Pelapor khusus PBB untuk hak asasi manusia Korea Utara Tomas Ojea Quitana mengatakan, sanksi internasional dan blokade ketat COVID-19 memperburuk risiko kekurangan pangan.

"Akibatnya, warga Korea Utara berjuang setiap hari untuk 'menjalani kehidupan yang bermartabat," ujar Quintana, mengutip BBC 13 Oktober.

Quintana juga menyerukan agar sanksi yang dikenakan atas program nuklir Korea utara untuk dicabut, guna mencegah krisis. 

Dalam laporan terbarunya, Quintana mengatakan Dewan Keamanan PBB harus melihat pelonggaran sanksi internasional dan mengizinkan 'bantuan kemanusiaan dan penyelamatan jiwa'.

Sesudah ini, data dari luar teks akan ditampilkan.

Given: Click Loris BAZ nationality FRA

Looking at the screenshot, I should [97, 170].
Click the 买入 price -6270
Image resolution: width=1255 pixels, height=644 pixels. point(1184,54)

Sementara itu, mengutip France 24 dari AFP, Quintana mengatakan pembatasan seperti itu harus dilonggarkan untuk melindungi negara yang paling rentan dalam menghadapi kekurangan pangan yang parah.

"Sanksi yang dijatuhkan oleh Dewan Keamanan PBB harus ditinjau dan dikurangi bila perlu untuk memfasilitasi bantuan kemanusiaan dan penyelamatan jiwa," sebutnya.

Laporan itu muncul sekitar tiga bulan setelah Organisasi Pangan dan Pertanian PBB mengatakan Korea Utara menghadapi kekurangan pangan sekitar 860.000 ton tahun ini, dan dapat mengalami "masa kurus yang sulit".

Korea Utara dianggap berada dalam kesulitan ekonomi yang mengerikan. Negara itu menutup perbatasannya untuk menahan penyebaran COVID-19. Akibatnya, perdagangan dengan China anjlok. Sementara, Korea Utara bergantung pada China untuk makanan, pupuk, dan bahan bakar.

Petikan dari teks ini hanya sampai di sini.